連載 人事担当者のための正しいメンタル不全対策 第 8 回 職場の負担への配慮が 職場復帰成功の条件
本人の職場復帰への意志、主治医の職場復帰可能の意見が確認できたら、いよいよ職場としてどのように職場復帰を支援していくのかを検討することになります。そこで今月号では、職場復帰にまつわる基本的な考え方と、その復帰支援プランの立て方について説明します。
元の職場への復帰が大原則な理由
職場復帰は、本人が療養前に所属していた元の職場に戻ることが大原則です。これは、異動しても職務内容、人間関係、通勤経路など、その人を取り巻くすべての環境が変わってしまうことになり、それはそれで大きなストレスになる可能性があるからです。また、復帰者が長期療養することになった経緯をまったく知らされていない職場へ異動しては、適切な配慮や理解を得られるかどうかもわかりません。
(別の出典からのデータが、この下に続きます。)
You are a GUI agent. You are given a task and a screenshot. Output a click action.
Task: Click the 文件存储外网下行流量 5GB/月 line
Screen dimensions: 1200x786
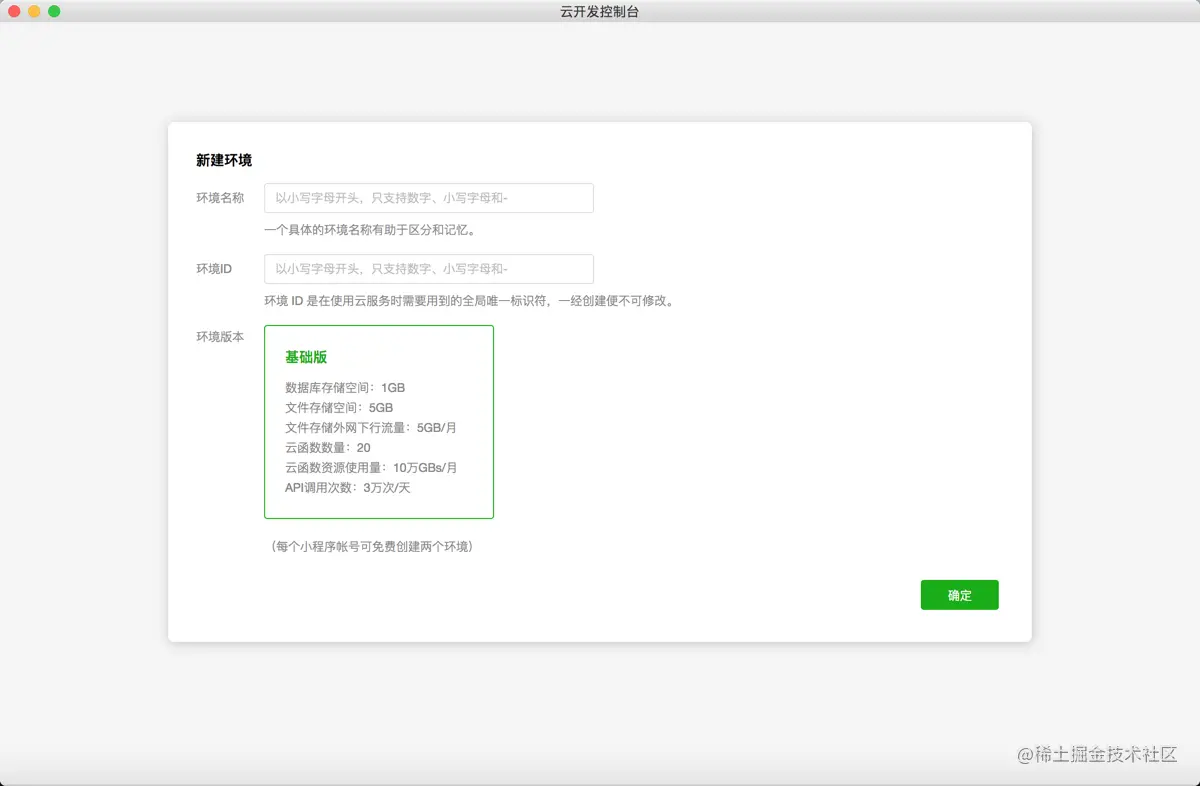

主治医から職場異動を勧める診断書が出されることもしばしばありますが、主治医の診断書には、労働者本人や家族の希望が含まれている場合があります。そのため、単純に主治医の意見や診断書を鵜呑みにするのではなく、職場の管理職、人事労務担当者、産業医などが総合的な見地から、その人にとって望ましい職場はどこか慎重に検討し、結論を出す必要があるでしょう。
ただし、セクハラやパワハラ、過重労働など、メンタルヘルス疾患発症の原因が明らかに元の職場にあると考えられる場合には、別の職場に復帰するのが一般的です。